Refer to [SS+12] (TF0) and [SK18] (TX0) for more details on type checking and semantics, and much more.

Defined atomic types
The atomic types $i (individuals), $o (Booleans), and $tType are defined. ($tType is the "type" of atomic types - it is not really a type, and in other places this is known as the "kind" of atomic types. See below for motivation for its existence and usage.) Other defined atomic types are associated with specific theories. In particular, $int, $rat, and $real are types for arithmetic. The type $i of individuals is predefined but has no peculiar semantics, whereas the arithmetic types $int, $rat, and $real are modeled by ℤ, ℚ, and ℝ, respectively.

User atomic type declarations:
User atomic types are declared in advance of use, to be of "type" $tType. Example:

    tff(food_type,type, 
        food: $tType ).

    tff(fruit_type,type, 
        fruit: $tType ).

    tff(list_type,type, 
        list: $tType ).

Defined functions and predicates
Defined functions and predicates have preassigned types.

$true is of type $o
$false is of type $o
Distinct objects in "double quotes" are of type $i
= and != are ad hoc polymorphic over atomic types other than $o, with result type $o.
$distinct is ad hoc polymorphic over all atomic types other than $o, with result type $o.
The (atomic) types of numbers are defined in the arithmetic section.
The types of the arithmetic predicates and functions are defined in the arithmetic section.

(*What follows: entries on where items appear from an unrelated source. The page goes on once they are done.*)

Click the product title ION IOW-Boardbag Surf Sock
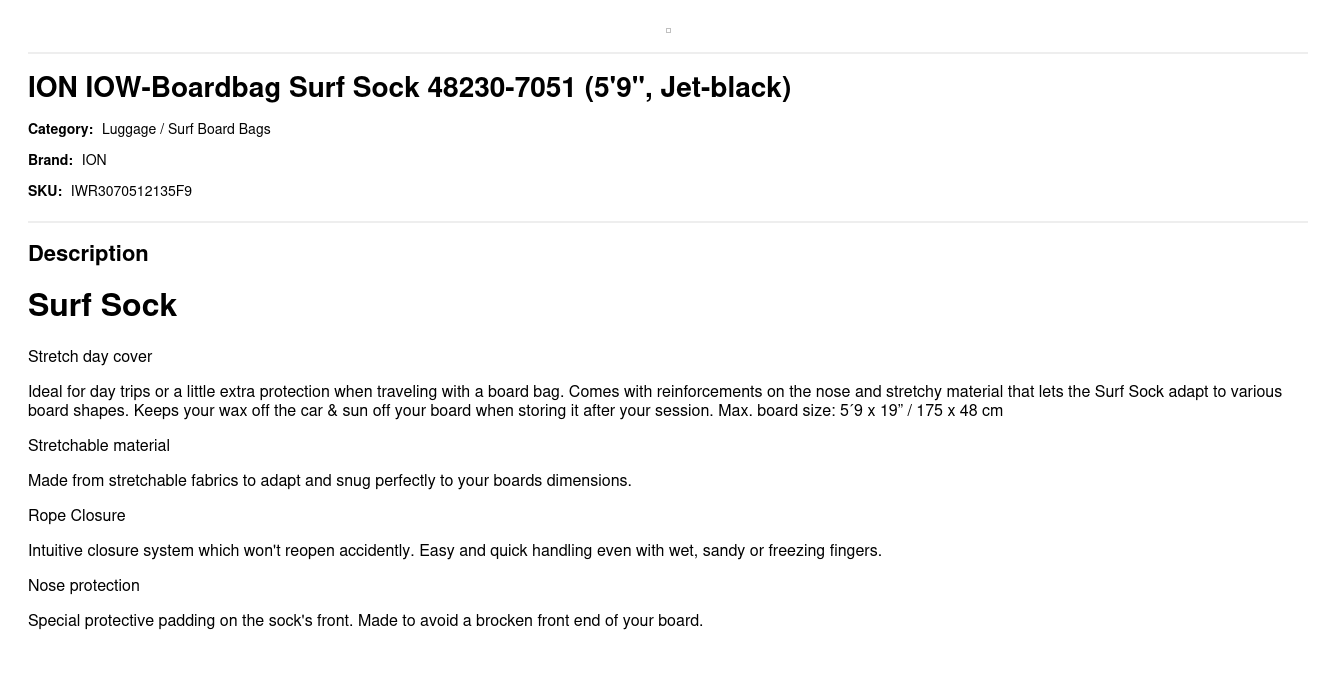Screen dimensions: 1328x676 409,88
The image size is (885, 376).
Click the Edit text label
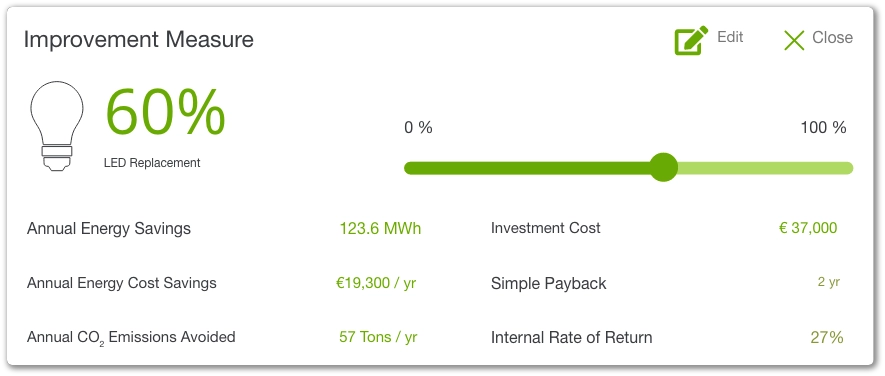(730, 37)

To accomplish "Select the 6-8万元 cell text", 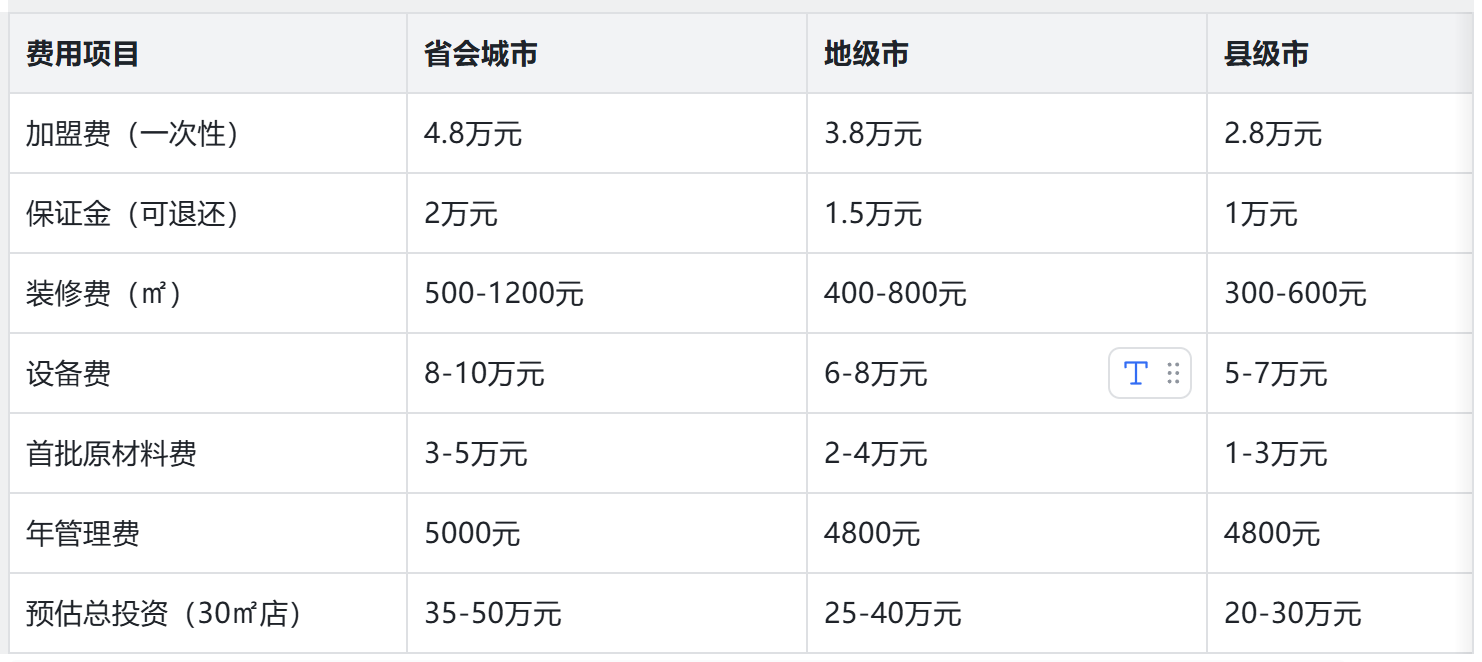I will [x=876, y=374].
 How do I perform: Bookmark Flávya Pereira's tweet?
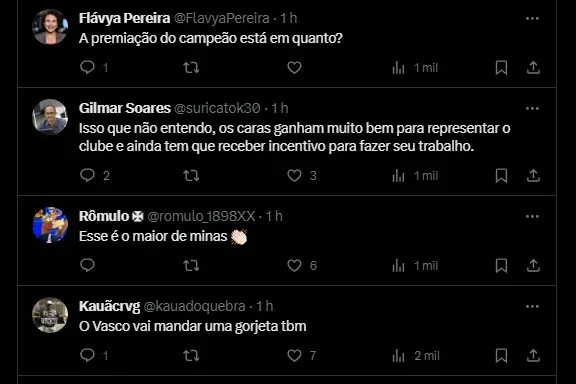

Function and predicate type declarations
Every function and predicate symbol has maximally one declared type. Example:

    tff(cons_type,type, 
        cons: (fruit * list) > list   ).

    tff(is_empty_type,type, 
        isEmpty: list > $o   ).

The argument types must be atomic, and cannot be $o in TFF, but can be $o in TXF. The range type of a function must be atomic, and cannot be $o. The range type of a predicate is $o. Currying is not possible in TFF or TXF, i.e., the first example above cannot be written cons: fruit > list > list (currying is used in THF and DHF). If a symbol's type is declared more than once, and the types are not the same, that's an error.

Every variable is given an atomic type at quantification time. Example:

    tff(list_not_empty,axiom, 
        ! [X: fruit,Xs: list] : ~isEmpty(cons(X,Xs))   ).

Implicit typing for functions and predicates
If a symbol is used and its type has not been declared, then default types are assumed.

All untyped predicates get type ($i * ... * $i) > $o.
All untyped functions get type ($i * ... * $i) > $i.
All untyped variables get type $i.

If a symbol's type is declared later to be different from the assumed type, that's an error.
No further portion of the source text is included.